__ARTICLE__.
******
BRENDAN SMIALOWSKY
"L'UE a été moins efficace que le Japon et le Royaume-Uni": toute la presse européenne tire à boulets rouges sur l'accord avec Trump (sauf en Irlande)
C’est dans le cadre du luxueux resort de Turnberry, en Écosse — terrain de golf prisé du président américain — qu’a été officialisé ce dimanche 27 juillet, un accord de dernière minute entre Ursula von der Leyen, présidente de la Commission européenne, et le président américain Donald Trump.
A ce sujet, le ton est particulièrement sévère outre-Rhin. Pour Der Spiegel, l’UE se soumet au président américain dans cet accord commercial. L’éditorialiste Berlinois Michael Sauga ne mâche pas ses mots:
"Les Européens ont tout simplement capitulé devant Donald Trump."
Selon lui, "au nom de la paix, ils abandonnent des valeurs et des principes qu’ils considéraient jusqu’alors comme sacrés. (...) Avant l’accord, l’UE était déterminée à défendre l’ordre juridique mondial. Aujourd’hui, c’est clair: l’UE a cédé".
Selon Der Spiegel, les économistes prévoient des pertes de 0,1 à 0,2% du produit intérieur brut en Allemagne. Des chiffres qui représentent un frein supplémentaire à l'économie du plus grand pays industrialisé d’Europe. Ce constat illustre une frustration croissante en Allemagne, première puissance industrielle européenne et grande exportatrice automobile, particulièrement touchée par la décision américaine.
Du côté du grand quotidien économique allemand Handelsblatt, on se fend aussi d'un éditorial au vitriol. Pour l'éditorialiste Torsten Riecke "le rééquilibrage voulu par Ursula von der Leyen a désormais eu lieu, et l'équilibre s'est nettement inversé en défaveur de l'Europe."
"Malgré sa puissance économique, l'UE n'a pas réussi à négocier un meilleur résultat que le Japon, estime-t-il. Et comparée au Royaume-Uni, qui maintient une balance commerciale quasi équilibrée avec les États-Unis, Bruxelles a obtenu des résultats bien moins bons."
"Le deal est inégal"
Du côté helvétique, Le Temps adopte un ton à la fois analytique et inquiet. Revenant sur les rebondissements de la négociation, le quotidien évoque une mise en scène savamment orchestrée par Washington:
"Des coups de stress de dernière minute, quelques parties de golf en Écosse et une mise en scène bien huilée".
******
__DONNÉES__.
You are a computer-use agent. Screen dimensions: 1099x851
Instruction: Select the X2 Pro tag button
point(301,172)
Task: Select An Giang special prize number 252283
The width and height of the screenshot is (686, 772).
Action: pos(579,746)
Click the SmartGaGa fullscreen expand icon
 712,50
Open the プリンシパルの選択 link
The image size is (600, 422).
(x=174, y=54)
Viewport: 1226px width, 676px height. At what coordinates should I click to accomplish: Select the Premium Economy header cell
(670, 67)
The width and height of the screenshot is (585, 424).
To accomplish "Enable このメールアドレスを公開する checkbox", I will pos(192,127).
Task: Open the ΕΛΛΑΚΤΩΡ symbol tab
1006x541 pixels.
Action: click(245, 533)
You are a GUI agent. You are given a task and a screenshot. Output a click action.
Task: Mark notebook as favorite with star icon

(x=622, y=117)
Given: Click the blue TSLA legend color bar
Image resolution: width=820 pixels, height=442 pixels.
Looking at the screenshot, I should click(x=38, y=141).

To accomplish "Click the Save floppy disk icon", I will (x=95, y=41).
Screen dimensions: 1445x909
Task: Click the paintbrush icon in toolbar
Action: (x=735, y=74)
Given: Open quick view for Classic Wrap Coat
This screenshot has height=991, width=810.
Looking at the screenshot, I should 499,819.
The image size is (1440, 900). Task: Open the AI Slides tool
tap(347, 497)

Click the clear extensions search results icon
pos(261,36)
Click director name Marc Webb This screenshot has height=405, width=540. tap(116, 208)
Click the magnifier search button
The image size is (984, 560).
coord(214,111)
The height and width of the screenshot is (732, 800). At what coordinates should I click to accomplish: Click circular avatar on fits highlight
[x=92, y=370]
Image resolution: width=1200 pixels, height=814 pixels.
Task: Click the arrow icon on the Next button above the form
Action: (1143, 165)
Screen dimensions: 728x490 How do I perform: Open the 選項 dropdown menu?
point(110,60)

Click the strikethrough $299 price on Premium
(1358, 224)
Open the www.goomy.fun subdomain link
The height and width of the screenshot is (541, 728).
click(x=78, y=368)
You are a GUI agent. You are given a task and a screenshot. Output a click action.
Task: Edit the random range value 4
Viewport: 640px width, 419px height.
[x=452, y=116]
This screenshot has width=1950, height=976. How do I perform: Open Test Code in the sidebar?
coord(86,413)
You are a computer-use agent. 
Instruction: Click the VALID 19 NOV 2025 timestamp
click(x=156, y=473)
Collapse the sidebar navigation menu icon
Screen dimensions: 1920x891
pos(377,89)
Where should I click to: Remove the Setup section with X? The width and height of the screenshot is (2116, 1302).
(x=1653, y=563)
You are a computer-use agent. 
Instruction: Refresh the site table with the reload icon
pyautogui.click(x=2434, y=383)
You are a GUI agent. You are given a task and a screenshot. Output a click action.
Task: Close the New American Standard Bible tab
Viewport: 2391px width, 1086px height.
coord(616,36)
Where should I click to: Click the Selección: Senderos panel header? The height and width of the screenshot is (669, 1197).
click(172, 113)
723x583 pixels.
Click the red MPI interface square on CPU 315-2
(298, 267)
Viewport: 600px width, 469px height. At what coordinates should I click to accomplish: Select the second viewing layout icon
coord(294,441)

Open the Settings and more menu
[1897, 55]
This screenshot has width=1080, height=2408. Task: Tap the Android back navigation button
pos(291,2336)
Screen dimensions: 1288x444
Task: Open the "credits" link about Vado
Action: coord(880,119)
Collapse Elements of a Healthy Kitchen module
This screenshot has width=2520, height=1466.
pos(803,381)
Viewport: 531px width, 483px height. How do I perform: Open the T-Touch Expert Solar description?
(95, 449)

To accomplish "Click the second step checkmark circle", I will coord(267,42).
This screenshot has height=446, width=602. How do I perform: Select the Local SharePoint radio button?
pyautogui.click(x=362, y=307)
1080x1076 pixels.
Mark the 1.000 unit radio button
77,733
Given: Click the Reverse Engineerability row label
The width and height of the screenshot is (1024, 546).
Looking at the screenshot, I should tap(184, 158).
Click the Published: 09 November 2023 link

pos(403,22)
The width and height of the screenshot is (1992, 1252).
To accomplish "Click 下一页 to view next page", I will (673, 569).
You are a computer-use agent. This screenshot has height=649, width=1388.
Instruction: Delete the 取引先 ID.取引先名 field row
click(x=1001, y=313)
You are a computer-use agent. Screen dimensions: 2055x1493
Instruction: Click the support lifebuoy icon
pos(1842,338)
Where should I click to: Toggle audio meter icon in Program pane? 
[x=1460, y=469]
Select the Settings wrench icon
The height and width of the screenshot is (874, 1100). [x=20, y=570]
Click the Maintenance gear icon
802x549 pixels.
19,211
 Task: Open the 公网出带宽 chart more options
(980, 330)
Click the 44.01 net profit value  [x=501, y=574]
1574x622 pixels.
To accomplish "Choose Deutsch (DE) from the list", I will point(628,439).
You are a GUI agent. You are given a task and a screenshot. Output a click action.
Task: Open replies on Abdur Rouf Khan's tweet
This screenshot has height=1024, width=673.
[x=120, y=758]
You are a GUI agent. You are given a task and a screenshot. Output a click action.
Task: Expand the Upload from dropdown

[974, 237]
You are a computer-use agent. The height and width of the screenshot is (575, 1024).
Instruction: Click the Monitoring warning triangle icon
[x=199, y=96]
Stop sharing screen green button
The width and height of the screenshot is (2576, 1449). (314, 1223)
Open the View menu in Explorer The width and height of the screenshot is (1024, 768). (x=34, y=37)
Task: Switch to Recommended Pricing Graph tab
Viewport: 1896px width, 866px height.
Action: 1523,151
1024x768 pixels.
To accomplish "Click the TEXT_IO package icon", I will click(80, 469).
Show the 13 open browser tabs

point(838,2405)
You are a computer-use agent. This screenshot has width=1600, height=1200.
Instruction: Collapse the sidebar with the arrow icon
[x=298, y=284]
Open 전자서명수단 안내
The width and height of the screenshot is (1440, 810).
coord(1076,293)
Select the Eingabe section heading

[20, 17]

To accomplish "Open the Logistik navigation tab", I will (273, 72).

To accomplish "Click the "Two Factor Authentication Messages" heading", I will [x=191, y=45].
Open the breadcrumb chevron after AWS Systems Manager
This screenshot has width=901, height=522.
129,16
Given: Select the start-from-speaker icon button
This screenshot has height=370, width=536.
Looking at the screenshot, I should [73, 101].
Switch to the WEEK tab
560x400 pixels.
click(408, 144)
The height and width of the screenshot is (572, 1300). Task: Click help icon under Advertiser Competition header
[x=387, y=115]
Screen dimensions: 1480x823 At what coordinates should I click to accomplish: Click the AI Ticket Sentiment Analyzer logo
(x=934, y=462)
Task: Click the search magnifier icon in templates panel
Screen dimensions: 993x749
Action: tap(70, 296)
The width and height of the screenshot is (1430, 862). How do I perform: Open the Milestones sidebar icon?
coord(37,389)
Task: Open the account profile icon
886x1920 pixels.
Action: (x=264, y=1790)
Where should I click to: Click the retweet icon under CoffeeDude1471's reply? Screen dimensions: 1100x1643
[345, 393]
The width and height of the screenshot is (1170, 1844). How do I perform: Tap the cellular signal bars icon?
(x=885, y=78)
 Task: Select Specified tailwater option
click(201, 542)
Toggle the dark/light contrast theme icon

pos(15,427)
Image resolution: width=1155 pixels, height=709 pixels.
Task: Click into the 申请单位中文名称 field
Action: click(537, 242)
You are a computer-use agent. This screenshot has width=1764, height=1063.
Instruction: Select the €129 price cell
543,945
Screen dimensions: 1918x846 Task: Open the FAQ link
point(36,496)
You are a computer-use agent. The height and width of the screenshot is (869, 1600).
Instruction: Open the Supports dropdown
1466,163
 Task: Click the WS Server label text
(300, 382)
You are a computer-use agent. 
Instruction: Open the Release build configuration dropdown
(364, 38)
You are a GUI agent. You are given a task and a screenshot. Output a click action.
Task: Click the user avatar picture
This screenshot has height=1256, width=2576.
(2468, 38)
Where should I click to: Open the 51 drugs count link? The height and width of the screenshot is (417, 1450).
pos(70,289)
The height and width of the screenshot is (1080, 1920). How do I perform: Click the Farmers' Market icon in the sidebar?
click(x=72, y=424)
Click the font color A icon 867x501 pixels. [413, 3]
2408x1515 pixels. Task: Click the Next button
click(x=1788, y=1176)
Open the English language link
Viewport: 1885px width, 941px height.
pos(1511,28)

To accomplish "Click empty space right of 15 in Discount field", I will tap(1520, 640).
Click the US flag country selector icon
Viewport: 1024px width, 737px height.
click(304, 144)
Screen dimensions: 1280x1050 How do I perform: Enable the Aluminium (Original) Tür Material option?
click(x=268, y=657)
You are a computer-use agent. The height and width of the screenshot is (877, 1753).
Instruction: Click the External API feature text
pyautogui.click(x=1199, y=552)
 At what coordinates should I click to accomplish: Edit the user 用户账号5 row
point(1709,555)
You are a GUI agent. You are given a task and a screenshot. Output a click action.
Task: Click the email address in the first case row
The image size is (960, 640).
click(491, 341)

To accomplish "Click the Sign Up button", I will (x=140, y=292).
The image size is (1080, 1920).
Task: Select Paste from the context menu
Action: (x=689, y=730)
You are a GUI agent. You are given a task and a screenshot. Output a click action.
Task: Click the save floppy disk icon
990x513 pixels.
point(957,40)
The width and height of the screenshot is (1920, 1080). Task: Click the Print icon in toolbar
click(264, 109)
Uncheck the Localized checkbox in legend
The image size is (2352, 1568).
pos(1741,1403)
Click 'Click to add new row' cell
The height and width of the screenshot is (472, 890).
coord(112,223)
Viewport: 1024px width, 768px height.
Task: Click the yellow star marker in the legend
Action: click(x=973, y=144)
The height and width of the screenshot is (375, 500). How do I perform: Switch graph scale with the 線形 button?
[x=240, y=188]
******
__EXERCICES__.
**a.** D'après l'article sur l'accord commercial entre l'UE et Trump, quelles pertes de PIB les économistes prévoient-ils pour l'Allemagne selon Der Spiegel ?
**b.** Poursuivez l'article sur l'accord commercial entre l'UE et Trump après sa dernière phrase.
Les lignes de données ne sont pas utiles ici.

__RÉPONSES PAR EXERCICE__.
**a.** Des pertes de 0,1 à 0,2 % du produit intérieur brut.

**b.**
Mais derrière le théâtre diplomatique, une question persiste:
"L’UE aurait-elle dû davantage bander les muscles?”, interroge Le Temps, en citant l’économiste Olivier Blanchard, ancien du FMI, qui estime que Bruxelles a manqué de fermeté dans cette confrontation commerciale. La Suisse, qui n’est pas membre de l’UE, se retrouve quant à elle dans une posture d’attente et de grande incertitude face à cette reconfiguration des flux transatlantiques.
Pour la Belgique: “Le deal est inégal" et l'Italie souligne " une décision purement politique "
Le quotidien bruxellois Le Soir ne cache pas sa déception: "Le deal est inégal", écrit Philippe Regnier soulignant que l’Union "ouvre grand ses marchés" avec des droits de douane nuls, tandis que Trump impose unilatéralement un tarif de 15 %.
"On est loin de la proposition de ‘zéro pour zéro’" formulée par l’UE en avril dernier. À l’issue de cette épreuve de force, le journal Le Soir constate que "la loi du plus fort l’a emporté", tout en notant que l’Europe a cependant "limité la casse” (les 15 % remplaçant les 30 % redoutés).
Le quotidien Belge souligne également une crainte: ces taxes pourraient, certes, alimenter le Trésor américain, mais aussi augmenté le coût de la vie aux Etats-Unis avec des effets secondaires imprévisibles. Un ton critique mais plus modéré que l'on retrouve dans La Libre Belgique, qui qualifie les 15 % de droits de douane comme "un nouveau coup dur". Ursula von der Leyen, tentait de faire "bonne figure" aux côtés de Donald Trump, note le journal. Elle défend un compromis "pas négligeable", mais présenté comme le "moins pire" dans un contexte de tension extrême.

En Italie, le ton est alarmiste. Le média économique L’Economia, sous la plume du journaliste Giuseppe Sarcina dénonce un accord déséquilibré qui acte un triplement des droits de douane "sans justification économique crédible" et dénonce le fait que l'Union européenne doit désormais payer un lourd tribut quant à la "stabilité" de ses relations avec les États-Unis.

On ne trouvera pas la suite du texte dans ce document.